(Part 1 of 4)
Joani and I were raised in the middle and upper-middle socioeconomic class. Because of this, the overwhelming impression after year one of living in East Phillips was that “everything is broken”— windows, cars, homes, streets, sidewalks, relationships, schools, employment, furniture, attitudes, policing. We were overwhelmed with the liabilities we saw, so much so that we could not see all the assets (mind you, East Phillips would have been the Twin Cities “poster child” for dysfunctional neighborhoods in the 1990’s). We were unable to see much good.
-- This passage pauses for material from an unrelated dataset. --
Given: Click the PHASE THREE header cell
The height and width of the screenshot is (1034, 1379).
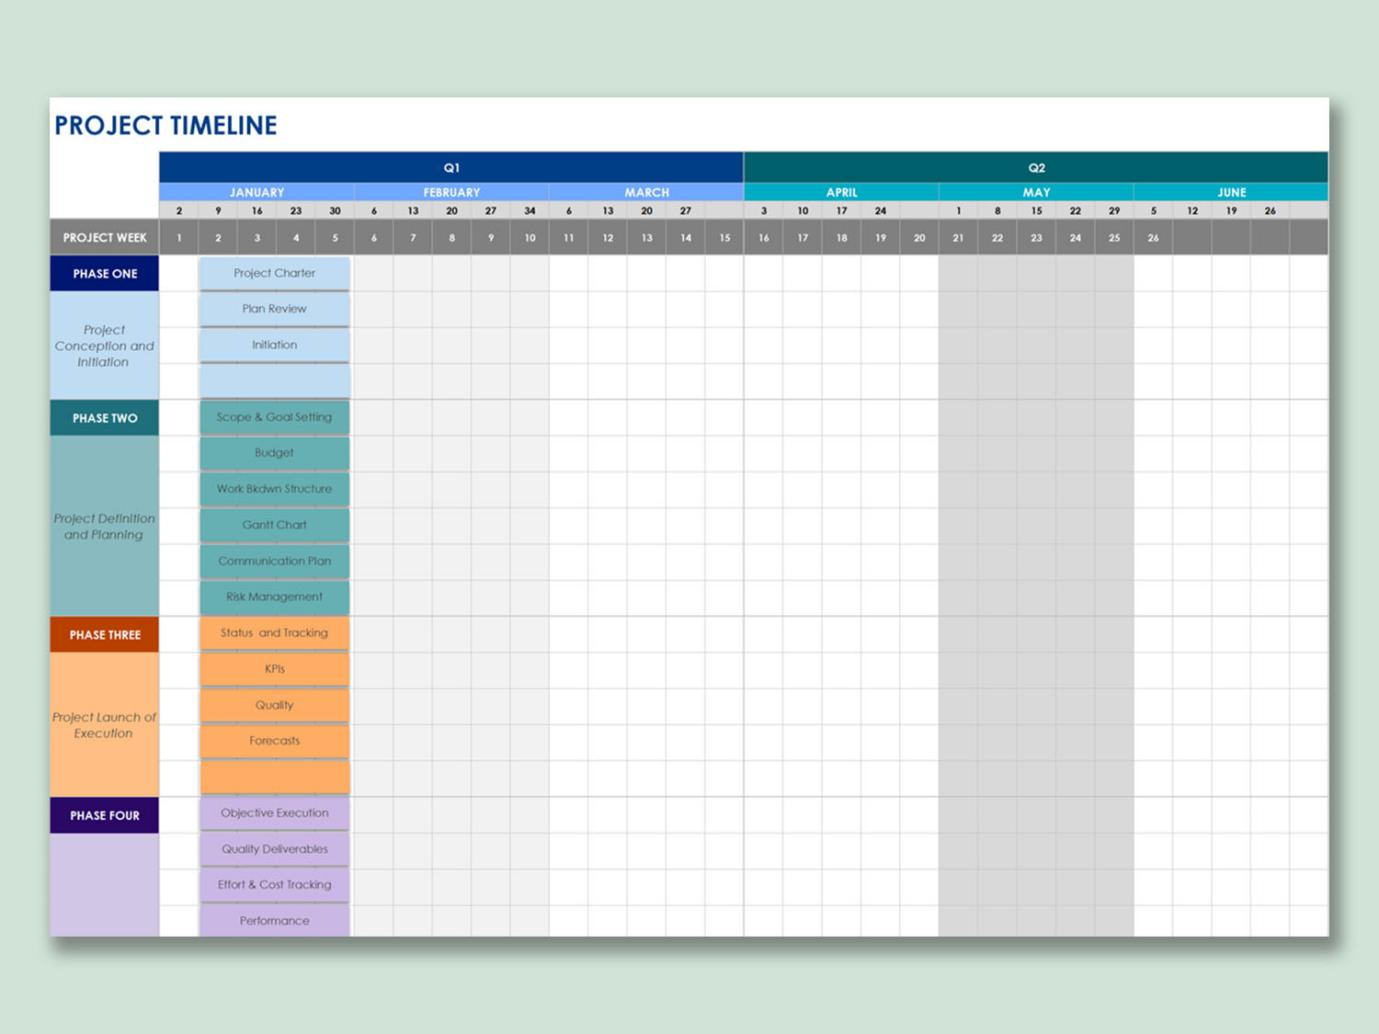Looking at the screenshot, I should 104,633.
Asset-Based Community Development is linked to the scholarship of John Kretzmann and John McKnight, Building Communities from the Inside Out: A Path toward Finding and Mobilizing a Community’s Assets[1993] and Asset-Based Community Development Institute at Northwestern University (Evanston, IL). An asset approach is an “insider” approach. And we had yet to become insiders. You can imagine that focusing on liabilities does not build a better future and does not lend itself to happiness and meaningfulness, neither for us nor our neighbors. And so we began to migrate to an asset perspective, giving it more weight than a liability perspective. For us, this took no less than a “conversion” of sorts, a process of moving our allegiances from the people and systems of our upbringing to the people and systems of East Phillips. To outsiders, we became “traitors”.
Next time, I will write about the idea of “community development.”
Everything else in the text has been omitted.